Bond disorder induced criticality of the three-color Ashkin-Teller model

TL;DR

This study investigates how disorder affects the phase transition in the three-color Ashkin-Teller model, revealing a new universality class with critical exponents that vary with disorder and coupling strength.

Contribution

The paper provides detailed Monte Carlo analysis showing that disorder induces a new universality class in the disordered three-color Ashkin-Teller model, with variable critical exponents.

Findings

Disorder rounds the first-order transition into a critical point.

Critical exponents vary with disorder and coupling strength.

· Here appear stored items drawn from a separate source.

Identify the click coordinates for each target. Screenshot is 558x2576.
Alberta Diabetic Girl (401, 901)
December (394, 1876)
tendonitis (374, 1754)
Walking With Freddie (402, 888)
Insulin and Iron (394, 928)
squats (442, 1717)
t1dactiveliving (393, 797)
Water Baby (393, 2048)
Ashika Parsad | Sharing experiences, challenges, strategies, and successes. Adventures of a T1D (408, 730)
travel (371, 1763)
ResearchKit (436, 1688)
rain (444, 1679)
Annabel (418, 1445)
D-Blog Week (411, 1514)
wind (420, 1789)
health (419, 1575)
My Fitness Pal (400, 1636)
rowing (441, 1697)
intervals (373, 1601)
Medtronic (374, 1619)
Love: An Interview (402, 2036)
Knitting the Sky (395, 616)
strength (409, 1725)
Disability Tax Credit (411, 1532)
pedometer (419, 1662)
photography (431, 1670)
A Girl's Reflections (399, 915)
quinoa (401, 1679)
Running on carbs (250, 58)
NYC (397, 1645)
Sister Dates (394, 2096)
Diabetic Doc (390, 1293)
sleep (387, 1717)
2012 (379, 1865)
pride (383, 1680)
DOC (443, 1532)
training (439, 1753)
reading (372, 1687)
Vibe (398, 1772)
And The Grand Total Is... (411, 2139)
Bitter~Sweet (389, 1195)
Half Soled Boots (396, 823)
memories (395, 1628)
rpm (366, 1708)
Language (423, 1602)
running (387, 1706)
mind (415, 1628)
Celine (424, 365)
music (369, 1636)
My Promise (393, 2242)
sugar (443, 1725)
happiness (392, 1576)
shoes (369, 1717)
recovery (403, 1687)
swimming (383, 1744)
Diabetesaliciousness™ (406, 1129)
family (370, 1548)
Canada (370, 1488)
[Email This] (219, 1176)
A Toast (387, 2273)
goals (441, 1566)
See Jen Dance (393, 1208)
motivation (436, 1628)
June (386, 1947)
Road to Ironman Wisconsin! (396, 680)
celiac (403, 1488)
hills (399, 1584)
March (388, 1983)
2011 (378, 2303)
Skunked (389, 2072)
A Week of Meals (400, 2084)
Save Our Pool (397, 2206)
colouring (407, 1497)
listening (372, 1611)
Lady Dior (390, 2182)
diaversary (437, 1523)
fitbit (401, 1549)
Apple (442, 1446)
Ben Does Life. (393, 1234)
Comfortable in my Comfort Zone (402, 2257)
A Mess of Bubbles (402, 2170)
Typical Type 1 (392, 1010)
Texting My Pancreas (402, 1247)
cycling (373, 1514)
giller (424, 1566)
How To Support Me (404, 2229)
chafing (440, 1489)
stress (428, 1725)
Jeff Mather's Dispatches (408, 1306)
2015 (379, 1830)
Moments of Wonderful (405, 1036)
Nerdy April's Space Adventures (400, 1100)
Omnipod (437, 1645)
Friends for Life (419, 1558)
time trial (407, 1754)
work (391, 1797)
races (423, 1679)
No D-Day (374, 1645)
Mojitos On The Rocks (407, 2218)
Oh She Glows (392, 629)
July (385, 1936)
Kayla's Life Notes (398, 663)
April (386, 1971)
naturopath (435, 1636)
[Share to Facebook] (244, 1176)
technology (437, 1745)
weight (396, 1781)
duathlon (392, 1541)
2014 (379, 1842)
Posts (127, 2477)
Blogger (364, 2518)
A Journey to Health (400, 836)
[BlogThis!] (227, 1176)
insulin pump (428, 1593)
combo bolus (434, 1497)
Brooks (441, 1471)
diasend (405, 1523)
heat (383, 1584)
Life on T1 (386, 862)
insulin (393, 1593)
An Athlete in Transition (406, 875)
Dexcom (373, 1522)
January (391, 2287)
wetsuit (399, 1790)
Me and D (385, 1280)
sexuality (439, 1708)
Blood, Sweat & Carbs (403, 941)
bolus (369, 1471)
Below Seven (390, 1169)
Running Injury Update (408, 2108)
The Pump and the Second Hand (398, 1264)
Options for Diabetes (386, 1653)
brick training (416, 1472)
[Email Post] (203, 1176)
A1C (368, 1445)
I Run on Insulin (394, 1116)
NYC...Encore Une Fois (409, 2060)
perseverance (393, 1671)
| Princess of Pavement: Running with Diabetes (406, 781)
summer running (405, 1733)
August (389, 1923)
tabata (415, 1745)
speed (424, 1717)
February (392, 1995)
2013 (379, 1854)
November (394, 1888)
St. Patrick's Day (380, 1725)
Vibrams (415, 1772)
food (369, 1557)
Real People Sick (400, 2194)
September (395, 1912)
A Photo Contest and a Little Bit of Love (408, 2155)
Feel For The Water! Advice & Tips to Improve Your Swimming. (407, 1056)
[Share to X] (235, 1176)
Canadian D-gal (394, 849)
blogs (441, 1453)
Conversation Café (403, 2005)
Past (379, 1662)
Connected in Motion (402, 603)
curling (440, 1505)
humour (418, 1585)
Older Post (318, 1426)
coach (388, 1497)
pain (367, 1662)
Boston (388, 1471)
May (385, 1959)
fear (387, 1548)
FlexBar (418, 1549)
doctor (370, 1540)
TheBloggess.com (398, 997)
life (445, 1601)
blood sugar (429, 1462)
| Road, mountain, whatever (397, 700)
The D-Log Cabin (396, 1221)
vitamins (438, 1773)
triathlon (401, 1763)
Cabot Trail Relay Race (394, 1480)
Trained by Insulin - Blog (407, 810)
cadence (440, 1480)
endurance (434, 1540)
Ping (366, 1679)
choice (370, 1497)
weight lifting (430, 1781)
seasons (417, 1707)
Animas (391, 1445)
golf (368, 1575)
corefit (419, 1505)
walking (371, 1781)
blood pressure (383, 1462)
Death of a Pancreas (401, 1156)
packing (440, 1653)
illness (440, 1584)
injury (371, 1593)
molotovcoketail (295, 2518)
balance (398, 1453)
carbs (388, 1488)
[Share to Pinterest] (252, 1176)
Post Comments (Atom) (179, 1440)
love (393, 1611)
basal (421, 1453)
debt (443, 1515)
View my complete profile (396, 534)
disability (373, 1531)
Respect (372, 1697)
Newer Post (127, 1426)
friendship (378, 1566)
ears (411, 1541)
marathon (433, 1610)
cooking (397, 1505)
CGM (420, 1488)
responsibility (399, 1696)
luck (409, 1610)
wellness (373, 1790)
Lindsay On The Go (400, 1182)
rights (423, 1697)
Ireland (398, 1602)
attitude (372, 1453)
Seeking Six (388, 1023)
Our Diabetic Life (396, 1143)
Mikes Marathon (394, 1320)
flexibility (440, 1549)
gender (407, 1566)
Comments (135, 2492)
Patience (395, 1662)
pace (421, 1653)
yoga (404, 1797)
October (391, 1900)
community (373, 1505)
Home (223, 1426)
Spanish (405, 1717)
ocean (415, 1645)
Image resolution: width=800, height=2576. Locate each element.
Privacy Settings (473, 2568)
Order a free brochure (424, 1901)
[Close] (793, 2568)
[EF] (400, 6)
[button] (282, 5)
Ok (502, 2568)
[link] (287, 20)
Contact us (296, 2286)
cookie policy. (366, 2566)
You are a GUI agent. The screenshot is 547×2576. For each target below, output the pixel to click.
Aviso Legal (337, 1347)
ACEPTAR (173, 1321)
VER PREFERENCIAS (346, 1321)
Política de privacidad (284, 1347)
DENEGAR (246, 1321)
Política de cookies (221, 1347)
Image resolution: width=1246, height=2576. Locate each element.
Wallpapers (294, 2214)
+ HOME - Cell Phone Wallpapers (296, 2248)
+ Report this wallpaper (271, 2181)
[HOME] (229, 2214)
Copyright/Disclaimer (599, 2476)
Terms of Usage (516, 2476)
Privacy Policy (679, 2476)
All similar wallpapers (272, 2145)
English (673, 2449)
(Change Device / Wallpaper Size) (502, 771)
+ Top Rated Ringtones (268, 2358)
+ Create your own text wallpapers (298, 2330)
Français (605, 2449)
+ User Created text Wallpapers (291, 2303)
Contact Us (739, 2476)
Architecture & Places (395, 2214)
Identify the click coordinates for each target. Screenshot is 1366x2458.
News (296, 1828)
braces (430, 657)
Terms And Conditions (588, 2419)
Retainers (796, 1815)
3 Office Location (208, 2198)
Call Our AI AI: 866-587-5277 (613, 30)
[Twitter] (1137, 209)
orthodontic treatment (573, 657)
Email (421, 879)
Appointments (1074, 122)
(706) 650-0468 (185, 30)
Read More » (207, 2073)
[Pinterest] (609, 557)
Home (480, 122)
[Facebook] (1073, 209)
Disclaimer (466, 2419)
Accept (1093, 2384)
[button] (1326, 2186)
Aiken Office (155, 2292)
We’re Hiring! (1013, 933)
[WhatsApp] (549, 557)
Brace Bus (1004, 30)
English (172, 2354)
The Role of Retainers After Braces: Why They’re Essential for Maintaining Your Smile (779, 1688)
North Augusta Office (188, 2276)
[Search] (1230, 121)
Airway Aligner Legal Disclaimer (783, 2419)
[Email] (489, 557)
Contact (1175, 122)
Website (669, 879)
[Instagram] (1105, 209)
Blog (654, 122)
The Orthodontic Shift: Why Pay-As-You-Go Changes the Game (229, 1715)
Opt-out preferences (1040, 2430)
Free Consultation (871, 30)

The model does not belong to the 2D Ising universality class.

Abstract

An intriguing result of statistical mechanics is that a first-order phase transition can be rounded by disorder coupled to energy-like variables. In fact, even more intriguing is that the rounding may manifest itself as a critical point, quantum or classical. In general, it is not known, however, what universality classes, if any, such criticalities belong to. In order to shed light on this question we examine in detail the disordered three-color Ashkin-Teller model by Monte Carlo methods. Extensive analyses indicate that the critical exponents define a new universality class. We show that the rounding of the first-order transition of the pure model due to the impurities is manifested as criticality. However, the magnetization critical exponent, (\beta), and the correlation length critical exponent, (\nu), are found to vary with disorder and the four-spin coupling strength, and we conclusively rule out that the model belongs to the universality class of the two-dimensional Ising model.